I also grew up playing card games. And invariably we’d have someone over, we’d go to play a game like say Crazy 8s, and we’d have to have a conversation about what the rules were. We played that 2s were pickup cards, 4s were miss a turns, 8s were wild, As could be played anytime as long as you had nothing else you could play OR the other person was on last card, Js were pick-up THREE, and the Queen of Spades was pick-up five. Some people didn’t use the 2s as anything special, or 4s were reverses. 8s and Js were almost always the same, some variation on the As. Q of Spades was hit/miss. We had to discuss the House Rules so we could play together.
Casinos have House Rules for certain games, of course, although there is fairly decent standardization. But for those who just play poker with friends, it is NOT uncommon to wind up playing with someone who has some weird-ass five-card poker with 3 two-card draws, one-eyed jacks and skip-3 counts (3, 6, and 9s, like pregnant 3s) are all wild, unless you have a red eight which nullifies all wilds. Etc. Etc. Etc.
House Rules. What works in one house isn’t what works in another.

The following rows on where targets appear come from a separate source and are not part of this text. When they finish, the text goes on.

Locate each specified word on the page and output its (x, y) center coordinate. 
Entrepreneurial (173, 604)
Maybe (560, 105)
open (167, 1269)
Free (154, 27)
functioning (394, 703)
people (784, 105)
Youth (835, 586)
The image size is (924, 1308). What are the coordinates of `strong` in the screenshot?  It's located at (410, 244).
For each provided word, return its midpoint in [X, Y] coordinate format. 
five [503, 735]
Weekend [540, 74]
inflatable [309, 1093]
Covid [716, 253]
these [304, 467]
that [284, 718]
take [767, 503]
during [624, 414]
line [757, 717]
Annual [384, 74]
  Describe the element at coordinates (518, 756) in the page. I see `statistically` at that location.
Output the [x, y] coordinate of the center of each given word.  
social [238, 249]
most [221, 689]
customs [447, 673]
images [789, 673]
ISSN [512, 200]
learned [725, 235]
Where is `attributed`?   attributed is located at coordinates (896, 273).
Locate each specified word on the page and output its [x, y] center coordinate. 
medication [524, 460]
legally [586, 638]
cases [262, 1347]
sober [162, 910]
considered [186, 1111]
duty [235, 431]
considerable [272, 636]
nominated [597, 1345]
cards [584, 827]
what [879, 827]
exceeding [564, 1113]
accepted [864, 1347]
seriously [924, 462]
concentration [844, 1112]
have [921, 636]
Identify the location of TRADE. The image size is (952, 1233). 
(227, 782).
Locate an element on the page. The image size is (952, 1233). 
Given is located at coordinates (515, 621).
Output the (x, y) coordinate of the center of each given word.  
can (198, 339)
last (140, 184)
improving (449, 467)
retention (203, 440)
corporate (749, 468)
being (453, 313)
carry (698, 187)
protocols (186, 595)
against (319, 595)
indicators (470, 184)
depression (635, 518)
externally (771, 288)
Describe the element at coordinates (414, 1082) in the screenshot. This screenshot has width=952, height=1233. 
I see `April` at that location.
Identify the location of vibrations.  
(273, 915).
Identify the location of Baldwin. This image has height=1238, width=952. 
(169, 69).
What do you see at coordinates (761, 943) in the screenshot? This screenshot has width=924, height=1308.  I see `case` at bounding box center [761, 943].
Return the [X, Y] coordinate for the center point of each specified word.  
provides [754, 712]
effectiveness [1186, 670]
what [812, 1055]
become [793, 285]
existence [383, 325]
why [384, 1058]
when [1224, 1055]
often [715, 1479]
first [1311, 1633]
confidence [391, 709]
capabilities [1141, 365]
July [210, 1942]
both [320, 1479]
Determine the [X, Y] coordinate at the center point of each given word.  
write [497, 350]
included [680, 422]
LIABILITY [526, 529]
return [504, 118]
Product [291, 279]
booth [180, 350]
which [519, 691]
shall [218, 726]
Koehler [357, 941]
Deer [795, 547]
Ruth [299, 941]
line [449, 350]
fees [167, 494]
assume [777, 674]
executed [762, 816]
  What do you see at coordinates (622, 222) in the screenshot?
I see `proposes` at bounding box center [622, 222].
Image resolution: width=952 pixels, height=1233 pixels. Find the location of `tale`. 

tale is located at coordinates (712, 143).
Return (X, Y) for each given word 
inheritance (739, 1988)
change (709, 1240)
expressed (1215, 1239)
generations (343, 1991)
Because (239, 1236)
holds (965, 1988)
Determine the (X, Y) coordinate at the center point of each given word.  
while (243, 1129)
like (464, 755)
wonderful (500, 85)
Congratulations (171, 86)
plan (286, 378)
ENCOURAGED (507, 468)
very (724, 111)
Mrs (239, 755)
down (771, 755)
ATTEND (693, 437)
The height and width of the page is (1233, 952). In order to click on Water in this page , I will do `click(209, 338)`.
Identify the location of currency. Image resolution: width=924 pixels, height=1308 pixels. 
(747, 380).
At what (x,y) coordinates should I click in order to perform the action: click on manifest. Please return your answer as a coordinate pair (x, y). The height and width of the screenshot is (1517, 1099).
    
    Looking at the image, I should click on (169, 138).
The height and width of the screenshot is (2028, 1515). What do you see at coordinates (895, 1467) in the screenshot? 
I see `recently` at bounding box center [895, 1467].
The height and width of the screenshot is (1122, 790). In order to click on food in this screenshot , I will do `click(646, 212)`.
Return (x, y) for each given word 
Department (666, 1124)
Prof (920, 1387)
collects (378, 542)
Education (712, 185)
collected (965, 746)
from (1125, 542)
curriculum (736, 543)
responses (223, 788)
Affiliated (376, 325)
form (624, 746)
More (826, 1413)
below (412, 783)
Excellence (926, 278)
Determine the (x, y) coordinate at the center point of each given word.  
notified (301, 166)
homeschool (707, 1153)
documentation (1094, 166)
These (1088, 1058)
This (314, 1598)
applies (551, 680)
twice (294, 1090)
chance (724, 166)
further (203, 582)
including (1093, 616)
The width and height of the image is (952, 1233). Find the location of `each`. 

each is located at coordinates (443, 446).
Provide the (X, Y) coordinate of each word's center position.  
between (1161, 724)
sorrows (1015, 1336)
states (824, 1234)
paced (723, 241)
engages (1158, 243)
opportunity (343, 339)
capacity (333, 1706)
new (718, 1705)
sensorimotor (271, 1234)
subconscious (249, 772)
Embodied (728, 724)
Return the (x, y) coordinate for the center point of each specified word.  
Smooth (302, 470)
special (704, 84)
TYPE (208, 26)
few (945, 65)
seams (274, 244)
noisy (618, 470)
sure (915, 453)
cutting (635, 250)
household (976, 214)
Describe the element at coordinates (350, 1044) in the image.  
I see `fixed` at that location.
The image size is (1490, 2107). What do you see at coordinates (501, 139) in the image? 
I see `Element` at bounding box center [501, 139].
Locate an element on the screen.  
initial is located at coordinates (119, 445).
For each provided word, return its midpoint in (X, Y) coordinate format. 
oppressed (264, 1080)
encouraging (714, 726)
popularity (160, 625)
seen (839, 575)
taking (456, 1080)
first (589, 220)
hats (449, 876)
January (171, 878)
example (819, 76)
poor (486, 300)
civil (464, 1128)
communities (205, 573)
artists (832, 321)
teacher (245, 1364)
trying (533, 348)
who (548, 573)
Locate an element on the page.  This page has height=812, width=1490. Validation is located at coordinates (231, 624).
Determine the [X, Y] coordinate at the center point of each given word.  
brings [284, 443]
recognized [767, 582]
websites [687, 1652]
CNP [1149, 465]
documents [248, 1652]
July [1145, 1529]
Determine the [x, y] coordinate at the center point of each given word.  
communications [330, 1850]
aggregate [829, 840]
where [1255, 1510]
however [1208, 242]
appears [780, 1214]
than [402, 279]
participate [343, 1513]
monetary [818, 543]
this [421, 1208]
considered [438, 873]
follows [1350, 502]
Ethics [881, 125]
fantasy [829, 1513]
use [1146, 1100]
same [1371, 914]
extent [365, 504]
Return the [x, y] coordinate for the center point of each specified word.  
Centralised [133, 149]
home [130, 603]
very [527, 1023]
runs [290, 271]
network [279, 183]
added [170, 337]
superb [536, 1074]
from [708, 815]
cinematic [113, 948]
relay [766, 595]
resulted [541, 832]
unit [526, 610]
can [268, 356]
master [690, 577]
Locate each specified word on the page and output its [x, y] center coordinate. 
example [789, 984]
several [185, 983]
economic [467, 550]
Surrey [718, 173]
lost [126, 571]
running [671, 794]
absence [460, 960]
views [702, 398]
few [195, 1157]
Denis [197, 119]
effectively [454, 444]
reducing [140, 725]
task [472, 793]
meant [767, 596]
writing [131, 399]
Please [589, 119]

In lots of online fora, the phrase you see is “Your mileage may vary” (ripped off from car company ads). And while I still found a lot of people in the various challenges to be a couple of sandwiches short of a picnic in their passion for a made-up challenge, it is still fascinating to see the variety of ways in which people have tried to take a simple approach to a challenge (simulating a distance) and twisted/tweaked/adapted it to meet their goals. Right now, the big discussion is around the new Lord of the Rings Challenge. Where they have calculated how far the Fellowship went in the books. And now you can do that challenge. A fake challenge for a fictional place? And people are going GAGA over it. It makes ZERO sense to me. But some are REALLY into it. They took the official distances, and have researched the wikis online about LotR to figure out how many days it took them (186) and how long they did each sub-mode of transportation so they can MATCH exactly the books. Others are reading at the pace they’re going to walk. I mean, wow. That is some serious dedication.
As I said, I registered for the Giza challenge. It is 74.6km long, which is not much in the grand scheme of things. My father-in-law easily does that distance in a week, often within a few days even. I’ve given myself an official year to do it, and I’m hoping obviously that it won’t take that long. But my House Rules are that it is has to be unique walking that I wouldn’t have done originally. I hope, if it all works, that if I do another one, I would deduct some form of a baseline against future challenges; for me, I would want to see what I was doing “uniquely” to accomplish a new one, not simply what I was already accomplishing after the first one. Maybe I won’t deduct, maybe I won’t even finish the first one. But for now, I’m still with it.
House rules. It makes me think all those other approaches are a bit odd houses, but their house, their rule. I’ll stick to my approach for my challenge. And try not to get ahead of myself to figure out other ways to incorporate a similar gamification approach to some other challenges I have in mind.